Here's the skinny....been married 14 years. My wife and I have slowly lived separate lives last number of years. She has her own business. I felt I was showing responsibility by taking care of the kids on weekends and nights. However even though I started pulling my weight with chores and kids (an old complaint)...it still didn't win her affection. We have two great kids. She treated me bad...trying to push me away (which she admitted). She would distance herself from me emotionally and mentally. We would go to parties and she would go to the other side of the room. I respected her independence....but had enough. Looking at her family...the women in her family to me with some reading had attachment issues. 

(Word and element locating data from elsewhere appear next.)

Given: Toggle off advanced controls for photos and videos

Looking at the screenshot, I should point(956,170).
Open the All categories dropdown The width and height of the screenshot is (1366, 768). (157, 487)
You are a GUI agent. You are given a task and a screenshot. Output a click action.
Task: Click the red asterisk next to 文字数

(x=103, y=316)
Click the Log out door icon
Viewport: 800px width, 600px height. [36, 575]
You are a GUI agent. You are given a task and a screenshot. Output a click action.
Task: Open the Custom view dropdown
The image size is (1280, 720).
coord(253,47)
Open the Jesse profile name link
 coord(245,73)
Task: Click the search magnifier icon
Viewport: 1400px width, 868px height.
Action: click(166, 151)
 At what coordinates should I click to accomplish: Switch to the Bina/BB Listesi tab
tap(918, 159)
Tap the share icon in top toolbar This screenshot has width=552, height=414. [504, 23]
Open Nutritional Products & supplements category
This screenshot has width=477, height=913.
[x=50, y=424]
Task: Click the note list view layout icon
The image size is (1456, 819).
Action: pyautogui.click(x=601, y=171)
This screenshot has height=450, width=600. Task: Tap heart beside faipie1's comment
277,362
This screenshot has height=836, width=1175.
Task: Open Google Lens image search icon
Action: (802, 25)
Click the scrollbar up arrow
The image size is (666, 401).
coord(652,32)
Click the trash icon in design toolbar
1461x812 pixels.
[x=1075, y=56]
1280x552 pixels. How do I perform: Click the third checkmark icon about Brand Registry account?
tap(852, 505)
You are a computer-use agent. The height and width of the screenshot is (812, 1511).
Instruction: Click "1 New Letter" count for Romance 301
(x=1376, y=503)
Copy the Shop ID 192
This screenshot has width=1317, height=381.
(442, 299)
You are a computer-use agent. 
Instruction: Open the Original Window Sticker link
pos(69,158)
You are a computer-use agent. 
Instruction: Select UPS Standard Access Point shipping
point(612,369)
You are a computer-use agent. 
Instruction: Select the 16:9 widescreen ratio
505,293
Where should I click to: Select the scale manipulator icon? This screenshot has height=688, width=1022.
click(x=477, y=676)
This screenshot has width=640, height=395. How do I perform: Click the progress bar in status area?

In Oct I confronted her and gave her some books saying our marriage was in bad shape...if its not too late let's work on it. She said "yes" we were in dire straits. She said I was great guy, a stand up guy, and a great dad....however she didn't love me....and she couldn't see going to a counselor would change that. She was (imo) predetermined to divorce, but agreed to counseling for the kids sake. She said she knew she was going to disappoint everybody....

We have had two months and there are no signs of her trying. She is pretty apathetic to the marriage, however she still attends. We had assignments and she admitted she couldn't put pen to paper. I slightly see her letting go of her anger...but then I wonder if she is coming to this...knowing separation and divorce is near.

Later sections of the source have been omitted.